▸ WORK TO COMPLETE
Present the following material as a numbered list, one line per item, leaving out any blank lines.

▸ RECORDS FOR THIS TASK
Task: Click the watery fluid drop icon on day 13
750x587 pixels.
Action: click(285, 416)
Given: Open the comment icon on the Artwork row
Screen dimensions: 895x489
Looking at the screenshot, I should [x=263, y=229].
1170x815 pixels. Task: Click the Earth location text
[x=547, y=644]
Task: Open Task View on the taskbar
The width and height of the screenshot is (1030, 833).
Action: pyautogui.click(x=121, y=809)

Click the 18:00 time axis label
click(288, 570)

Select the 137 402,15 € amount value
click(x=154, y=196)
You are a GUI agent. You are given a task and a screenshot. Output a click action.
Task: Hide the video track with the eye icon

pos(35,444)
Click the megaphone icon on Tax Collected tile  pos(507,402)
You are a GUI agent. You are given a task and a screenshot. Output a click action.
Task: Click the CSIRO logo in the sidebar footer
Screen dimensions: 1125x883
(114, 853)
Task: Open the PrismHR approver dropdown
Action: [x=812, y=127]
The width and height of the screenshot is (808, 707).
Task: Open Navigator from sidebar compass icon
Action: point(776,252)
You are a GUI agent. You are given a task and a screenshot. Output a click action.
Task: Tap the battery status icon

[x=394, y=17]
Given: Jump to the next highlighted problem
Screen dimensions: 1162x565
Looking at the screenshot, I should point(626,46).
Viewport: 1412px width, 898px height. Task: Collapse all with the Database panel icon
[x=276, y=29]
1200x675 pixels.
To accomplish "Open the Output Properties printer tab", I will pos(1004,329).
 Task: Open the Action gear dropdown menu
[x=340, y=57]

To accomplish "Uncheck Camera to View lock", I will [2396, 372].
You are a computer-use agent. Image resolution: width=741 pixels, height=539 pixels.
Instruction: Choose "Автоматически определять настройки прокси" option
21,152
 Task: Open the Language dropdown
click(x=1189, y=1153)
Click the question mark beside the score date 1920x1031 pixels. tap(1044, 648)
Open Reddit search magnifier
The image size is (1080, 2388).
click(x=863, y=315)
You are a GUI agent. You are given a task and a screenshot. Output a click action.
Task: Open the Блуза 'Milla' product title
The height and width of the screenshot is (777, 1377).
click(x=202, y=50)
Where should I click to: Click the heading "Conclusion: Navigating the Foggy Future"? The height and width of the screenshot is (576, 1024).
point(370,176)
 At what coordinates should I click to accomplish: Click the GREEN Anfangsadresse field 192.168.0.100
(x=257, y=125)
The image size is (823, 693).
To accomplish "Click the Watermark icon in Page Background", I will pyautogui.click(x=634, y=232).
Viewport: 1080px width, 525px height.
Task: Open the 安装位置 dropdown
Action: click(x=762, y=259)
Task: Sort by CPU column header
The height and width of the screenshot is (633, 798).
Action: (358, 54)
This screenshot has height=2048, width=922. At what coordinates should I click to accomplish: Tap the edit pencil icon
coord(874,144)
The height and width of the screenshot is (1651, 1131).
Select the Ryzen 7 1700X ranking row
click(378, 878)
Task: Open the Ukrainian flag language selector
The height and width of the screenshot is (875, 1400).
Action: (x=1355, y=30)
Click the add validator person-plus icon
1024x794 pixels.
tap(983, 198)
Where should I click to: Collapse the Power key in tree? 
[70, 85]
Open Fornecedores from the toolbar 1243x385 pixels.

▸ RESULT BELOW
1. Task: Click the watery fluid drop icon on day 13
2. 750x587 pixels.
3. Action: click(285, 416)
4. Given: Open the comment icon on the Artwork row
5. Screen dimensions: 895x489
6. Looking at the screenshot, I should [x=263, y=229].
7. 1170x815 pixels. Task: Click the Earth location text
8. [x=547, y=644]
9. Task: Open Task View on the taskbar
10. The width and height of the screenshot is (1030, 833).
11. Action: pyautogui.click(x=121, y=809)
12. Click the 18:00 time axis label
13. click(288, 570)
14. Select the 137 402,15 € amount value
15. click(x=154, y=196)
16. You are a GUI agent. You are given a task and a screenshot. Output a click action.
17. Task: Hide the video track with the eye icon
18. pos(35,444)
19. Click the megaphone icon on Tax Collected tile  pos(507,402)
20. You are a GUI agent. You are given a task and a screenshot. Output a click action.
21. Task: Click the CSIRO logo in the sidebar footer
22. Screen dimensions: 1125x883
23. (114, 853)
24. Task: Open the PrismHR approver dropdown
25. Action: [x=812, y=127]
26. The width and height of the screenshot is (808, 707).
27. Task: Open Navigator from sidebar compass icon
28. Action: point(776,252)
29. You are a GUI agent. You are given a task and a screenshot. Output a click action.
30. Task: Tap the battery status icon
31. [x=394, y=17]
32. Given: Jump to the next highlighted problem
33. Screen dimensions: 1162x565
34. Looking at the screenshot, I should point(626,46).
35. Viewport: 1412px width, 898px height. Task: Collapse all with the Database panel icon
36. [x=276, y=29]
37. 1200x675 pixels.
38. To accomplish "Open the Output Properties printer tab", I will pos(1004,329).
39.  Task: Open the Action gear dropdown menu
40. [x=340, y=57]
41. To accomplish "Uncheck Camera to View lock", I will [2396, 372].
42. You are a computer-use agent. Image resolution: width=741 pixels, height=539 pixels.
43. Instruction: Choose "Автоматически определять настройки прокси" option
44. 21,152
45.  Task: Open the Language dropdown
46. click(x=1189, y=1153)
47. Click the question mark beside the score date 1920x1031 pixels. tap(1044, 648)
48. Open Reddit search magnifier
49. The image size is (1080, 2388).
50. click(x=863, y=315)
51. You are a GUI agent. You are given a task and a screenshot. Output a click action.
52. Task: Open the Блуза 'Milla' product title
53. The height and width of the screenshot is (777, 1377).
54. click(x=202, y=50)
55. Where should I click to: Click the heading "Conclusion: Navigating the Foggy Future"? The height and width of the screenshot is (576, 1024).
56. point(370,176)
57.  At what coordinates should I click to accomplish: Click the GREEN Anfangsadresse field 192.168.0.100
58. (x=257, y=125)
59. The image size is (823, 693).
60. To accomplish "Click the Watermark icon in Page Background", I will pyautogui.click(x=634, y=232).
61. Viewport: 1080px width, 525px height.
62. Task: Open the 安装位置 dropdown
63. Action: click(x=762, y=259)
64. Task: Sort by CPU column header
65. The height and width of the screenshot is (633, 798).
66. Action: (358, 54)
67. This screenshot has height=2048, width=922. At what coordinates should I click to accomplish: Tap the edit pencil icon
68. coord(874,144)
69. The height and width of the screenshot is (1651, 1131).
70. Select the Ryzen 7 1700X ranking row
71. click(378, 878)
72. Task: Open the Ukrainian flag language selector
73. The height and width of the screenshot is (875, 1400).
74. Action: (x=1355, y=30)
75. Click the add validator person-plus icon
76. 1024x794 pixels.
77. tap(983, 198)
78. Where should I click to: Collapse the Power key in tree? 
79. [70, 85]
80. Open Fornecedores from the toolbar 1243x385 pixels.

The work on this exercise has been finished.